Collected data entries
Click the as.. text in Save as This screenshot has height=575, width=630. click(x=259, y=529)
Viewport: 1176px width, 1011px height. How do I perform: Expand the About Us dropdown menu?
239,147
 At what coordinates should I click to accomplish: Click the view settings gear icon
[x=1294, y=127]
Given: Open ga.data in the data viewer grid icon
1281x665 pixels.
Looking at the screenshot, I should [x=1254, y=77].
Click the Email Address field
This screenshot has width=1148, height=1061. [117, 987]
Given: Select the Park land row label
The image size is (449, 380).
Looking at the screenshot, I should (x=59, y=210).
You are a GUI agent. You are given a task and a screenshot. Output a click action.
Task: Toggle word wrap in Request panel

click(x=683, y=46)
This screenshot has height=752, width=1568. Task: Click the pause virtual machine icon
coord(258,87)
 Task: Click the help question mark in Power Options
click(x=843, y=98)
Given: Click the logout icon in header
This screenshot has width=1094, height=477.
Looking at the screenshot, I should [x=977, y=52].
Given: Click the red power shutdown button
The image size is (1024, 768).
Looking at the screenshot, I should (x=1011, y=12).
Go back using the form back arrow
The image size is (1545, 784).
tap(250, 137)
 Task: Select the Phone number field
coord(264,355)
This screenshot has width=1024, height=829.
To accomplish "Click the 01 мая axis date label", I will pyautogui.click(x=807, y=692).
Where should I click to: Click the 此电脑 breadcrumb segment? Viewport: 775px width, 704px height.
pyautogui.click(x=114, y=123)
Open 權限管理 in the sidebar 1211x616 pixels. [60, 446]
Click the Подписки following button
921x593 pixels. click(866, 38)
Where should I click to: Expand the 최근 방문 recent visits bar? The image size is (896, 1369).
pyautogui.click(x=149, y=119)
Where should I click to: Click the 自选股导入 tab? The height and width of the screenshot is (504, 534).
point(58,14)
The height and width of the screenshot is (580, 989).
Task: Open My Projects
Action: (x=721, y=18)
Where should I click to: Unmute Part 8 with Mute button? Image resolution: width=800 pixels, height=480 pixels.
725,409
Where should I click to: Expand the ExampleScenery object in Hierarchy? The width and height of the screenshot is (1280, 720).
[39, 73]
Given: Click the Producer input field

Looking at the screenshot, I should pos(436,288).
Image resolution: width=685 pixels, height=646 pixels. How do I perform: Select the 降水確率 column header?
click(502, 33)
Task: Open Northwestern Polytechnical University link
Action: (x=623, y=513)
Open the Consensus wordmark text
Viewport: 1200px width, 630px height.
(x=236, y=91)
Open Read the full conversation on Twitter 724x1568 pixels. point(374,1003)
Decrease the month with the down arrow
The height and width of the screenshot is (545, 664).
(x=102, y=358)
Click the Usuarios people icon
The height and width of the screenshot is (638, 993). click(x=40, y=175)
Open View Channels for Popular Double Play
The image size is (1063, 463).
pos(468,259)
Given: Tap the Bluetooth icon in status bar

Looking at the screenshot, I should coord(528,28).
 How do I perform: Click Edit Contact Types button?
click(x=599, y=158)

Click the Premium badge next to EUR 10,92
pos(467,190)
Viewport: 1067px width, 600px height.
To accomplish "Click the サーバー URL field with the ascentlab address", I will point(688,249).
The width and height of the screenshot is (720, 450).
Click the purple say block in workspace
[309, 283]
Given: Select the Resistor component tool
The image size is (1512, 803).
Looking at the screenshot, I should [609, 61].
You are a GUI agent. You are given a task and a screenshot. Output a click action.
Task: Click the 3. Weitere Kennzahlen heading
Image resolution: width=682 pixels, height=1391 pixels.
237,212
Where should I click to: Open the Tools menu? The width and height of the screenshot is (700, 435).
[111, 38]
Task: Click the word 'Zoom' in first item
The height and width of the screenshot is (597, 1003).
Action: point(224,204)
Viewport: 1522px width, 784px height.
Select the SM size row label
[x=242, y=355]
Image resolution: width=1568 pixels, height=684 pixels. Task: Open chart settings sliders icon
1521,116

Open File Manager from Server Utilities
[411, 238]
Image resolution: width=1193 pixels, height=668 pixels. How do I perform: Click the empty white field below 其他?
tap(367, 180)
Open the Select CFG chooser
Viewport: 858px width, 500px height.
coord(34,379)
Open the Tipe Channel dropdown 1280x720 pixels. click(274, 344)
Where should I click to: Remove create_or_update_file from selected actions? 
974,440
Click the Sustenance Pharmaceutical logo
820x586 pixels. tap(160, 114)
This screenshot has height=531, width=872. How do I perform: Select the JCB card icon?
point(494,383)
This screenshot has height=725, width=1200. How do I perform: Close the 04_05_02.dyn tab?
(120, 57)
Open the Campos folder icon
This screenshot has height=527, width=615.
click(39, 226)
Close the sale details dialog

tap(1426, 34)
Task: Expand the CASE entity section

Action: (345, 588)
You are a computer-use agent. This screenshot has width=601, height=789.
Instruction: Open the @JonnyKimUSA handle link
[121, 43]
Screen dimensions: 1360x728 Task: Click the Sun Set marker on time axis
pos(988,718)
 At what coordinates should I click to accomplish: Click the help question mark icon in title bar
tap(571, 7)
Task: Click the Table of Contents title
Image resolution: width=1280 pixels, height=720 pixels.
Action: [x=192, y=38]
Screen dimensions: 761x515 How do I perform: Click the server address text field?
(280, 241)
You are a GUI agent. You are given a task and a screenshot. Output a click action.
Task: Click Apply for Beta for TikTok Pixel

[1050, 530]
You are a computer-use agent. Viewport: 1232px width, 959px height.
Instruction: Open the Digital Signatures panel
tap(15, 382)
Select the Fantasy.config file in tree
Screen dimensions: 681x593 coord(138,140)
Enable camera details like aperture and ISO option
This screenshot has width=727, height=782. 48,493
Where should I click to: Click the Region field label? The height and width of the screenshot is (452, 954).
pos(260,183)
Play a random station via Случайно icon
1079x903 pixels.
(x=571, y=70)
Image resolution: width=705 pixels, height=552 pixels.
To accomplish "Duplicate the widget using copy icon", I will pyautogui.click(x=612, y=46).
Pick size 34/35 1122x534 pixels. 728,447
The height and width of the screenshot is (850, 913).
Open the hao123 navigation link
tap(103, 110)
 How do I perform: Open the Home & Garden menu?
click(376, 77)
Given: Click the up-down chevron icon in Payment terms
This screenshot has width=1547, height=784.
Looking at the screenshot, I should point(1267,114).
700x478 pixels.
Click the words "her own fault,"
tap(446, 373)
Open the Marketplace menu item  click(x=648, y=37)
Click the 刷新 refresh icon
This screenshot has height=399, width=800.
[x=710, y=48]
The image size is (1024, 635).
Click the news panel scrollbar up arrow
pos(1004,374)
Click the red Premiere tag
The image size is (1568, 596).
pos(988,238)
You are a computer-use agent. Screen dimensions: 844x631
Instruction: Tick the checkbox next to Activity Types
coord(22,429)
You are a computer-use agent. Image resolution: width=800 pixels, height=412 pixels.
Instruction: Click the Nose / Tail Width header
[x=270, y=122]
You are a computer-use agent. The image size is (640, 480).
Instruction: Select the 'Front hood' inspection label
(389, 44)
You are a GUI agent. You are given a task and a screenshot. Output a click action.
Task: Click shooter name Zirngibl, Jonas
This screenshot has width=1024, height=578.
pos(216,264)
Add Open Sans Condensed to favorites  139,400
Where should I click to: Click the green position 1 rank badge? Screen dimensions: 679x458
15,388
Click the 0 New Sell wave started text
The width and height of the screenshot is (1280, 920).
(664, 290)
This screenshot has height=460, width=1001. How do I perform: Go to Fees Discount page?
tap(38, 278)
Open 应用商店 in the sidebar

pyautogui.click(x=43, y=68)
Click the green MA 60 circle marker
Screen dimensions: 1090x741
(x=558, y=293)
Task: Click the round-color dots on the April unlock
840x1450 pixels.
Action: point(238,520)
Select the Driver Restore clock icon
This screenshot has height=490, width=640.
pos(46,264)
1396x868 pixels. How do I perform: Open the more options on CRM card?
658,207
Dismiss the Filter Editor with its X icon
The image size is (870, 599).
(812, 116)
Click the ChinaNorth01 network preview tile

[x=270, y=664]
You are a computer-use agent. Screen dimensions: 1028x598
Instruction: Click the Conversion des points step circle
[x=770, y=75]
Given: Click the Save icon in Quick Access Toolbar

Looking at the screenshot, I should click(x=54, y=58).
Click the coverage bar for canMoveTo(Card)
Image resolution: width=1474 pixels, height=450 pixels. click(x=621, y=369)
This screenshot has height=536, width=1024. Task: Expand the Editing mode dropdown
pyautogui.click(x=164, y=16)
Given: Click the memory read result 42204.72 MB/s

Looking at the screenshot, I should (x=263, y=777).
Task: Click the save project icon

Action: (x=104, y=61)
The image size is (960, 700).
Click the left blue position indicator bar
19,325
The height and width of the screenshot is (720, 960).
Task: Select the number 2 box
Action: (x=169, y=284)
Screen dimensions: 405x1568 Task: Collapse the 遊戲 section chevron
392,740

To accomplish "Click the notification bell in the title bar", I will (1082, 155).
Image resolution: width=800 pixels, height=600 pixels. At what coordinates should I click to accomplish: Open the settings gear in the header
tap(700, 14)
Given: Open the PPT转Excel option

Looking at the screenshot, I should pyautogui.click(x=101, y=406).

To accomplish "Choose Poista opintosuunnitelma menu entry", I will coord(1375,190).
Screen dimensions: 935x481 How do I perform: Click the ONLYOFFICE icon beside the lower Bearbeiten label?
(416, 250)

AIM OF THE TASK
Count every line in the records that holds "will" and give that count by itself.

TASK ANSWER
5